Situasi ini diperparah oleh isu yang berseliweran di media sosial. Sejumlah unggahan media sosial menyebutkan bahwa jembatan darurat Awee Geutah tersebut sudah siap digunakan. Informasi itu memicu banyak pengendara datang dan mengantre di sekitar lokasi, hanya untuk mendapati kenyataan pahit: jembatan belum bisa dilewati.

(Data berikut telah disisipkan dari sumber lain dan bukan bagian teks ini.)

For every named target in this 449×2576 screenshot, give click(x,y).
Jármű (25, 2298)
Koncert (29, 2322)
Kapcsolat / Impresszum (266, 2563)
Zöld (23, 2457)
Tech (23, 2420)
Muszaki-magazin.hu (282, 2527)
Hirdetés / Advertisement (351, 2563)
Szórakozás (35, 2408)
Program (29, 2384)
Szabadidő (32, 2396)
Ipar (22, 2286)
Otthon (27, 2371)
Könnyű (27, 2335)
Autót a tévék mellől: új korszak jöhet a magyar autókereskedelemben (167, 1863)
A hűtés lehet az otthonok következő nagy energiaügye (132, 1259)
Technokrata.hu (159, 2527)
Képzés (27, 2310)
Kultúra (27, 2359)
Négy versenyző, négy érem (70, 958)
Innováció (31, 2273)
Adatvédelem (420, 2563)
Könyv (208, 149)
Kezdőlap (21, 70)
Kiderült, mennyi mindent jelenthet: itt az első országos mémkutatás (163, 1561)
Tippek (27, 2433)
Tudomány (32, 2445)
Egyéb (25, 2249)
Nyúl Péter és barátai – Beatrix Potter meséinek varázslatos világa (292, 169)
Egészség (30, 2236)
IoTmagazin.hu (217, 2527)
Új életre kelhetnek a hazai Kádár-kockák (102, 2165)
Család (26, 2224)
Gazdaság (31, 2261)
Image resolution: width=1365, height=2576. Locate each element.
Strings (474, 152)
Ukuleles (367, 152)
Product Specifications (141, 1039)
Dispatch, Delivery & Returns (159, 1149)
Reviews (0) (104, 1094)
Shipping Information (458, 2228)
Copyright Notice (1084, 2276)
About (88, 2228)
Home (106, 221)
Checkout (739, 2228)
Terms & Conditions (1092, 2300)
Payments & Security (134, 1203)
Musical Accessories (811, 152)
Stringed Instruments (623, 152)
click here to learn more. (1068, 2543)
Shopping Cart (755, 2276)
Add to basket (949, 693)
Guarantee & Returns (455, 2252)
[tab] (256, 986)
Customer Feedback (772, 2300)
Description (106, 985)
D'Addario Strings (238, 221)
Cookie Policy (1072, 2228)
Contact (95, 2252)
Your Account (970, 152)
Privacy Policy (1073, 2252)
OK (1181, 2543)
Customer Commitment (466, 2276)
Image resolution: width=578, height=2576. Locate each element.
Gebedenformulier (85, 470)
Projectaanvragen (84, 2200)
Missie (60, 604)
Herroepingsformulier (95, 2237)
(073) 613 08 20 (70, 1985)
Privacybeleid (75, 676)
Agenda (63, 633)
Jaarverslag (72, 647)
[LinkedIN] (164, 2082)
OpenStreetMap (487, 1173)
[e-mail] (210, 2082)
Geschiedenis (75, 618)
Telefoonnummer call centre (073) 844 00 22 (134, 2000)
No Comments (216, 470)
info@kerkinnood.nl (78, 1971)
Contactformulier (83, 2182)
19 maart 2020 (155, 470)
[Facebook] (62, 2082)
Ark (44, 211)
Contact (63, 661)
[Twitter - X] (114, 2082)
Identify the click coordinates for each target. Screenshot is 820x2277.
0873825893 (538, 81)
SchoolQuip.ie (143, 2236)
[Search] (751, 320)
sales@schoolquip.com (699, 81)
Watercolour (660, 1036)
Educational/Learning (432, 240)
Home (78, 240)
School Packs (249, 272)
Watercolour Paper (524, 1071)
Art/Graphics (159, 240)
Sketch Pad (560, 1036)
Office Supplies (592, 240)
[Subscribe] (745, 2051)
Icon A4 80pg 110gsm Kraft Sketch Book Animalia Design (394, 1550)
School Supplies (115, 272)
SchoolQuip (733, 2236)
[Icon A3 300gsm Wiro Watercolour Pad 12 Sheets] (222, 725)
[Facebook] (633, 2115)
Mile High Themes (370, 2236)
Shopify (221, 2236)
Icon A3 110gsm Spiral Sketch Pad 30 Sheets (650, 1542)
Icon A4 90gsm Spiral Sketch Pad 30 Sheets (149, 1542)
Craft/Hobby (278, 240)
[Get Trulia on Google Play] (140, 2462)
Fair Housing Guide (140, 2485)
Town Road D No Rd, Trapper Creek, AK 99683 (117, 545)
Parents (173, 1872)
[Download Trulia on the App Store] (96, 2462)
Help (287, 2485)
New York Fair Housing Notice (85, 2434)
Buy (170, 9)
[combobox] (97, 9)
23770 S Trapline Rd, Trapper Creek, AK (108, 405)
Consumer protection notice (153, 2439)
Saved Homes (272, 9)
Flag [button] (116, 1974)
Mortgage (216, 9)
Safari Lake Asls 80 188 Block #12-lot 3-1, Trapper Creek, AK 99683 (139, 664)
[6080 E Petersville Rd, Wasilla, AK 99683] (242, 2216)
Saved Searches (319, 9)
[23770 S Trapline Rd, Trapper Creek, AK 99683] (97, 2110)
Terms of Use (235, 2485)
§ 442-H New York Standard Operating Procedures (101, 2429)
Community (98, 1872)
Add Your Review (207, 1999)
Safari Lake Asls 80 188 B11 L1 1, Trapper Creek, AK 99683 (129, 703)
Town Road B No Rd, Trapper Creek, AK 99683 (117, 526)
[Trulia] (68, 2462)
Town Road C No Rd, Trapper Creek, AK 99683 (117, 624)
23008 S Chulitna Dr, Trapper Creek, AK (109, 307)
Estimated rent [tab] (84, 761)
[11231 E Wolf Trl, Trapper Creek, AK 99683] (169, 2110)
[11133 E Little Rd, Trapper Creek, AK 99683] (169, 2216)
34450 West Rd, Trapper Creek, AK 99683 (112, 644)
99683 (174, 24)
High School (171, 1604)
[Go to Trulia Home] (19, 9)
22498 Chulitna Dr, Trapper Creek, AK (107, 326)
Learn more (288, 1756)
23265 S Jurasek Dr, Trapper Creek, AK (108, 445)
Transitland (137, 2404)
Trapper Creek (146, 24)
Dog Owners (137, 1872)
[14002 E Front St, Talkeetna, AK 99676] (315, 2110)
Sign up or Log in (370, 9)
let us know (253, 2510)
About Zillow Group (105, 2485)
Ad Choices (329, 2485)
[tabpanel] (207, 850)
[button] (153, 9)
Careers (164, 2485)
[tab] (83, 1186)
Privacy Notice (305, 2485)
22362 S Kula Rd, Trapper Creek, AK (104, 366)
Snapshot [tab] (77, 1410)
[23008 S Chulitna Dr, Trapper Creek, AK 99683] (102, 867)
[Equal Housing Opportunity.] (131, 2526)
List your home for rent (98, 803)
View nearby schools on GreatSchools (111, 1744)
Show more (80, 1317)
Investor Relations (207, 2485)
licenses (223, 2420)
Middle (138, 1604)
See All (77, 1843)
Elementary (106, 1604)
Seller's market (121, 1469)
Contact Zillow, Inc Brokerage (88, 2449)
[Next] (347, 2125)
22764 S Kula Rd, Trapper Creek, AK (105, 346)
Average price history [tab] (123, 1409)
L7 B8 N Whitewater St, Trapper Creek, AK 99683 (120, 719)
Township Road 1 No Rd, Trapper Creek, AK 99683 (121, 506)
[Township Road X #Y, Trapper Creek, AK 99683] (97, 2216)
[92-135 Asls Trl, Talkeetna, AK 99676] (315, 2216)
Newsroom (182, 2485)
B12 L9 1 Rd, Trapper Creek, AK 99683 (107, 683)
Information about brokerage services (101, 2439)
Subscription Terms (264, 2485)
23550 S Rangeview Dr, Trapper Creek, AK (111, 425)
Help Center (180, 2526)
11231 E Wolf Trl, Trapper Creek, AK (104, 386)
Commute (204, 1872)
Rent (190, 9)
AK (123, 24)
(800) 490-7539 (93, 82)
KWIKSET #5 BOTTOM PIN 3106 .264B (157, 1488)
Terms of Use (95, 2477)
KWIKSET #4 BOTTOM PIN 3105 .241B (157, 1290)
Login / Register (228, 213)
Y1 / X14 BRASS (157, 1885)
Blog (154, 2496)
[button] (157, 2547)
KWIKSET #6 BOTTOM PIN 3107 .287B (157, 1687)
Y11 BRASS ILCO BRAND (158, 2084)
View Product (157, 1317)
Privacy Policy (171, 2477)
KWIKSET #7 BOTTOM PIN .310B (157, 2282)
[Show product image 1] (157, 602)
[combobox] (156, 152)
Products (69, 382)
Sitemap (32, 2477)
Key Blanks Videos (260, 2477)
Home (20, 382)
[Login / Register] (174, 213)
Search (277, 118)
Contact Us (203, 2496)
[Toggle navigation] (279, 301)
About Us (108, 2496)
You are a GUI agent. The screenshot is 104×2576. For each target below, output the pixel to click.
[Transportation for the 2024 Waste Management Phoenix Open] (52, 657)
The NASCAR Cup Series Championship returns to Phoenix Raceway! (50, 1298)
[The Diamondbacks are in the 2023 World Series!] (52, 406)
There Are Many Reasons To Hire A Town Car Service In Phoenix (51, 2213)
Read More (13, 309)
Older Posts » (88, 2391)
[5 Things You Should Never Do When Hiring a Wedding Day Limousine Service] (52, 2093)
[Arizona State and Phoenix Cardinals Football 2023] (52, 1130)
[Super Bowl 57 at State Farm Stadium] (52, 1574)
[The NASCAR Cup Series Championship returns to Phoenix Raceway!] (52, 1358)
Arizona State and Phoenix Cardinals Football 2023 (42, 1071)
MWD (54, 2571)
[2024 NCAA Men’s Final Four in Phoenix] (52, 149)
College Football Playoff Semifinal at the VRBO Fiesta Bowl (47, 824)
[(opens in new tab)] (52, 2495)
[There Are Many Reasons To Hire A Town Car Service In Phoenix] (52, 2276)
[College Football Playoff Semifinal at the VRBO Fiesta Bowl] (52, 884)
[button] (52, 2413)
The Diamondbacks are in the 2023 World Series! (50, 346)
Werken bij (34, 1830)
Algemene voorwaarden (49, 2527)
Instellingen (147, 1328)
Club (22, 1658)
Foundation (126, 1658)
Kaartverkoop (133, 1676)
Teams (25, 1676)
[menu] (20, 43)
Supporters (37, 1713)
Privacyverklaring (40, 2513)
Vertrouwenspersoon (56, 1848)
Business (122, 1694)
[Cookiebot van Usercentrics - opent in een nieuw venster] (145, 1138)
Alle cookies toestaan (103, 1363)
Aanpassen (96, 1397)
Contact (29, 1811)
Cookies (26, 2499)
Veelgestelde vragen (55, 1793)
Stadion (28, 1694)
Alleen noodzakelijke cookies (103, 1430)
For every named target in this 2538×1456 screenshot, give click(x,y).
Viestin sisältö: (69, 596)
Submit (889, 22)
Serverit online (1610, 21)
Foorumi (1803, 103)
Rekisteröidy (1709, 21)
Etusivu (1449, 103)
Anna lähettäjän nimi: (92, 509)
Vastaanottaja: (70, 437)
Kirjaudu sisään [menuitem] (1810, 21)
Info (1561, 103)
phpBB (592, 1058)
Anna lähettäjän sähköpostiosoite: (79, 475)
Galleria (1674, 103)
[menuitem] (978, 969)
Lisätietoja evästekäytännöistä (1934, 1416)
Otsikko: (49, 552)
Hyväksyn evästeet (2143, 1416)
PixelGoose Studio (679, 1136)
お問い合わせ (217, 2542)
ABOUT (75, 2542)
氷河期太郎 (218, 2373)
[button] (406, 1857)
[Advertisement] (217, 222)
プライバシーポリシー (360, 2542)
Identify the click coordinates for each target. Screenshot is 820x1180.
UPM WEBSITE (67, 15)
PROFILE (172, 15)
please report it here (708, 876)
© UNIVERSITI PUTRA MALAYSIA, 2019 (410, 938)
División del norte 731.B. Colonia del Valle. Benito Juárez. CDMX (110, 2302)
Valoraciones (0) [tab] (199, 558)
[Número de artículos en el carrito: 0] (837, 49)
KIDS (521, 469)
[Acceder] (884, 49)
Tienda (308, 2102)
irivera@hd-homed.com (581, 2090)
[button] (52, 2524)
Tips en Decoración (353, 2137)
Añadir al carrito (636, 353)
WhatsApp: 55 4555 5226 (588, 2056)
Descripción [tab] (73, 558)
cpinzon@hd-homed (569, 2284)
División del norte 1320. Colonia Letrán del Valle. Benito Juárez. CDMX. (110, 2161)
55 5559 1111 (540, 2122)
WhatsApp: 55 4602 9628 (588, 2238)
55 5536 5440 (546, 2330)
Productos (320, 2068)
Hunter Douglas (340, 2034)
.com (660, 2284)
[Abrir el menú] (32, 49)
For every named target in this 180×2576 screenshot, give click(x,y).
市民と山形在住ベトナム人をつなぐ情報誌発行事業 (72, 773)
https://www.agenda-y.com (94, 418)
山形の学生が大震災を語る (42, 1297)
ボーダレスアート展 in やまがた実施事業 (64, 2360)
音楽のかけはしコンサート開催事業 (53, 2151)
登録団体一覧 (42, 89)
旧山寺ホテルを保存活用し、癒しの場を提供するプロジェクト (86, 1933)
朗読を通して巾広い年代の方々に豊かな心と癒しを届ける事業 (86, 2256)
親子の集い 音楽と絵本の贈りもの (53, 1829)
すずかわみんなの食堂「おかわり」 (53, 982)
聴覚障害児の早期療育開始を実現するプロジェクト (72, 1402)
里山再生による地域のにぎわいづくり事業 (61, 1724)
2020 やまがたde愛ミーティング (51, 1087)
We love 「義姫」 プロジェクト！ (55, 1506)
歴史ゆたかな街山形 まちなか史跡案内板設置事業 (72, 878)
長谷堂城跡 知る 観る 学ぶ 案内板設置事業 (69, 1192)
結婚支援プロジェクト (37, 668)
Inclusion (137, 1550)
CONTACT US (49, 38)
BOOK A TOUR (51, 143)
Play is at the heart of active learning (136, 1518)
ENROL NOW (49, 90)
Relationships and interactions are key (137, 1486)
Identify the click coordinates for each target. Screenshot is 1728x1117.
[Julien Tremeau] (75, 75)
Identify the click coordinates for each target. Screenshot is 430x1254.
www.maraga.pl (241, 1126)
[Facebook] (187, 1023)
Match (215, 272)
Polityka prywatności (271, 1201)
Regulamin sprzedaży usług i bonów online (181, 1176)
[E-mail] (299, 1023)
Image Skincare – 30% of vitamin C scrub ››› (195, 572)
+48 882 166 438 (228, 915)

Wajah-wajah kecewa terlihat jelas di sekitar lokasi. Di tengah keterbatasan pasca bencana dan rusaknya akses utama, jembatan darurat bukan sekadar bentang besi dan papan—ia adalah urat nadi kehidupan warga. Setiap hari keterlambatan berarti tambahan jarak, waktu, dan beban bagi masyarakat kecil.
Kini, yang tersisa hanyalah penantian. Penantian agar jembatan darurat itu benar-benar menjadi jembatan harapan, bukan sekadar janji yang kembali tertunda. []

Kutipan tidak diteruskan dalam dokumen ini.